◆ **What is required**: If pictures appear among the lines below, leave them out while you return exactly the lines from the one with "How do I perform: Open the Convert" through the one with "Activate Color 1 (Цвет 1) selector".

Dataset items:
━━━━━━━━━━━━━━━━━━━━━━━━━━━━━━

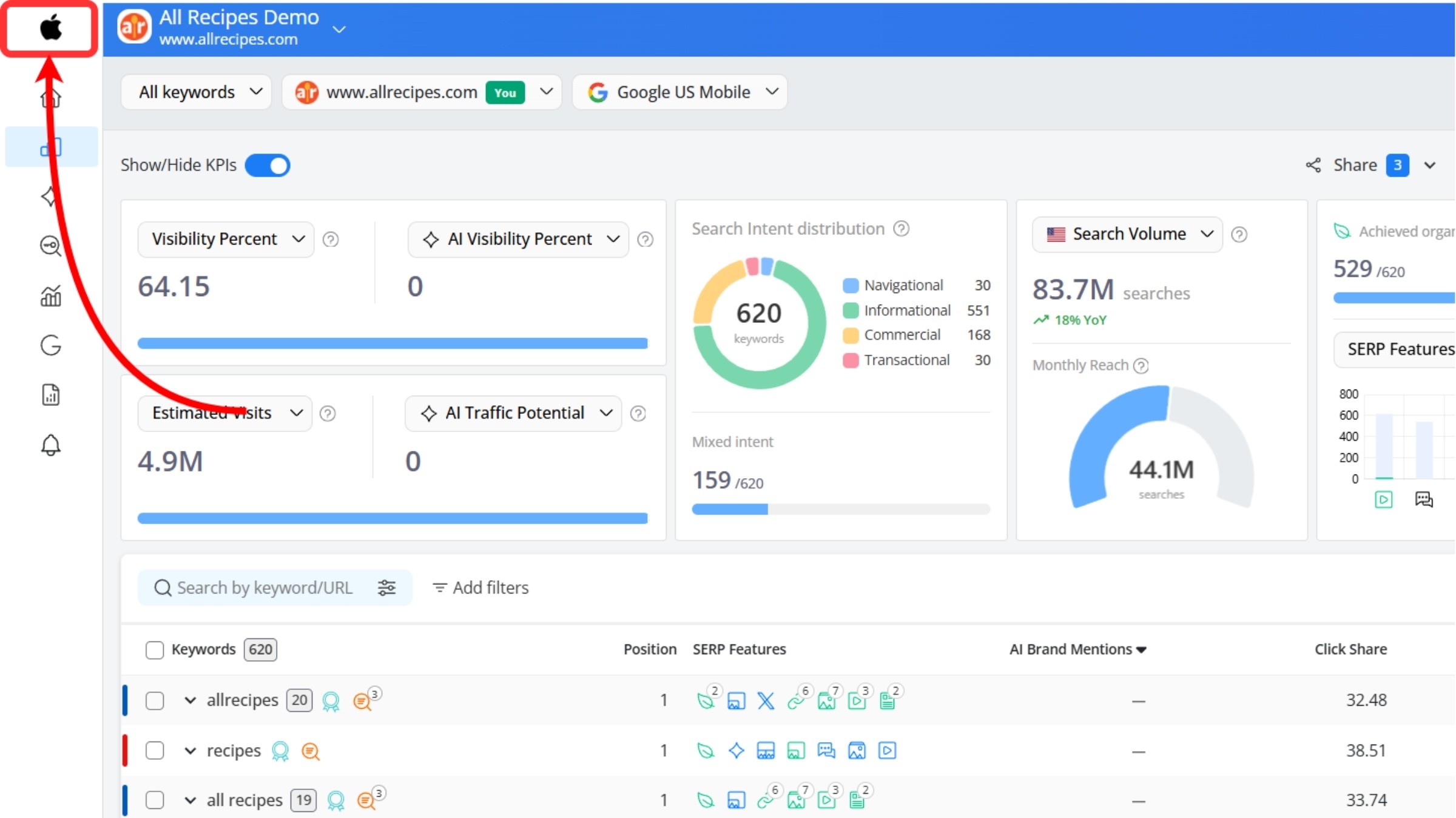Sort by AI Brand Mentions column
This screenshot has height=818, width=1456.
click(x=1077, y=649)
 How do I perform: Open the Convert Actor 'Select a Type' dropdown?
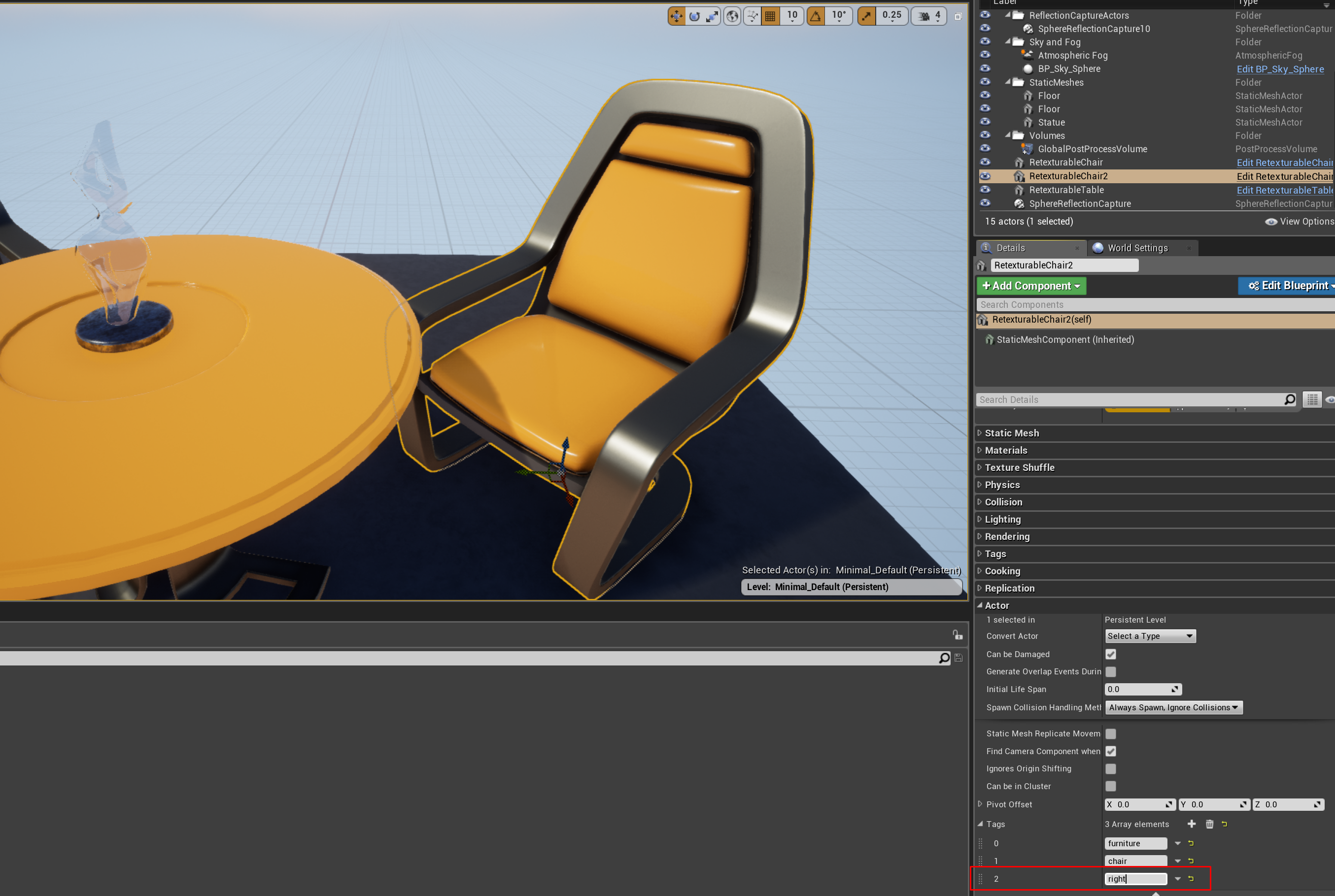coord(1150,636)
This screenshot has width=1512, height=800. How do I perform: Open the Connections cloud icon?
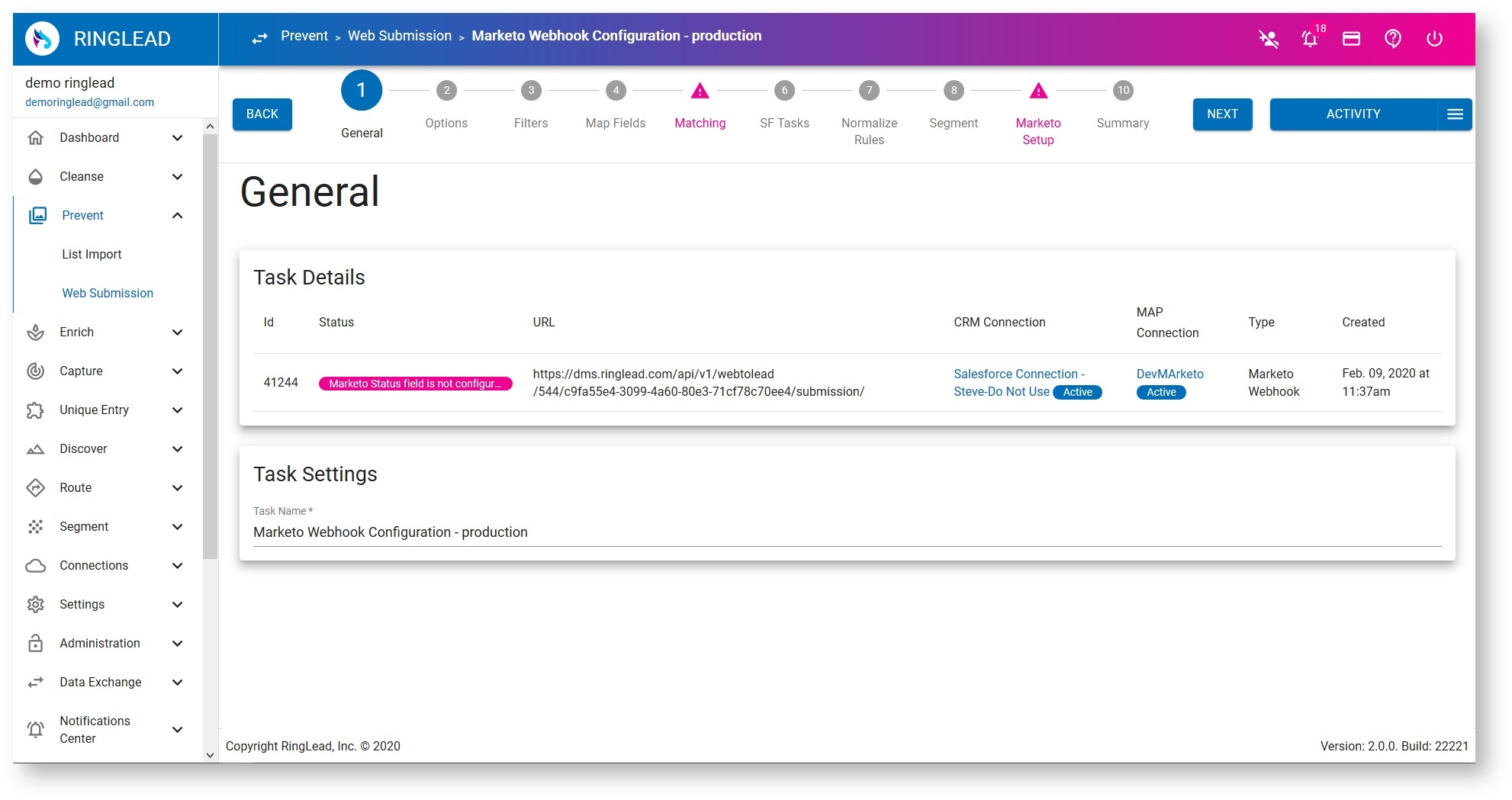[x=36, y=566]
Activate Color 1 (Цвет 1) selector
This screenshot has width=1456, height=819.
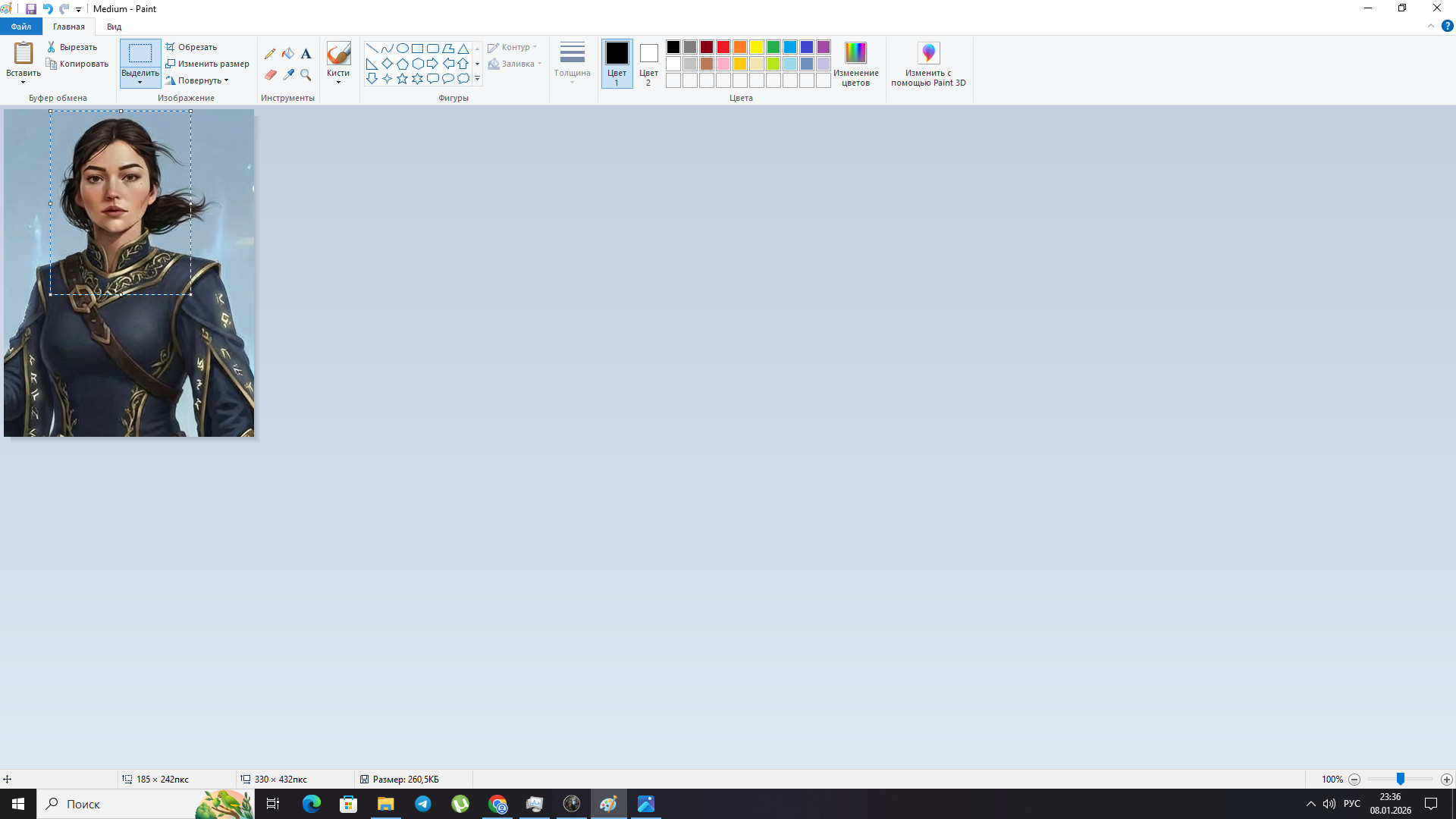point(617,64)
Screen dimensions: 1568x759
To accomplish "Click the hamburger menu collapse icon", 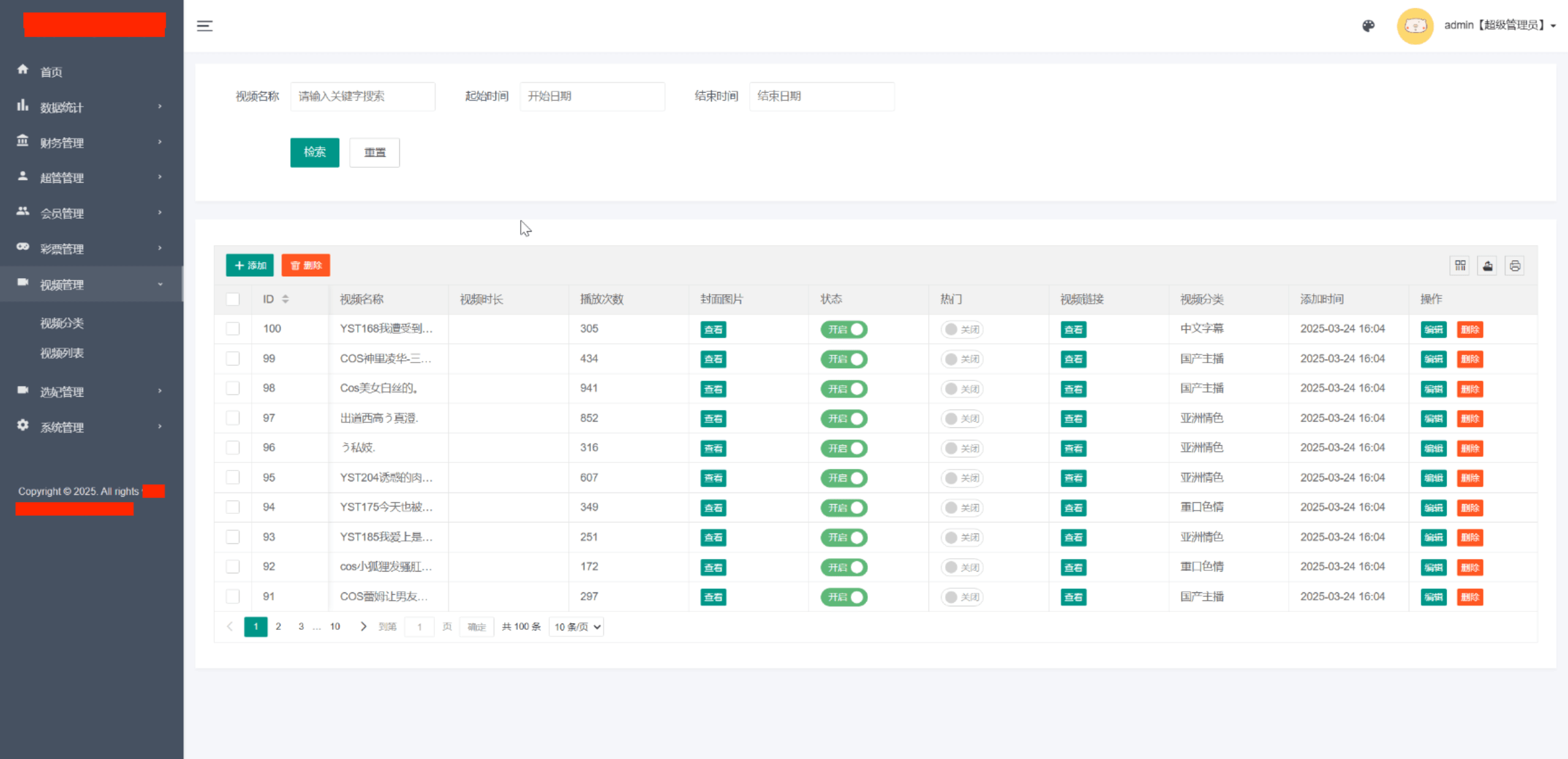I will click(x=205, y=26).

━━━━━━━━━━━━━━━━━━━━━━━━━━━━━━

◆ **Reply**:
 How do I perform: Open the Convert Actor 'Select a Type' dropdown?
coord(1150,636)
This screenshot has width=1512, height=800. How do I perform: Open the Connections cloud icon?
[x=36, y=566]
Activate Color 1 (Цвет 1) selector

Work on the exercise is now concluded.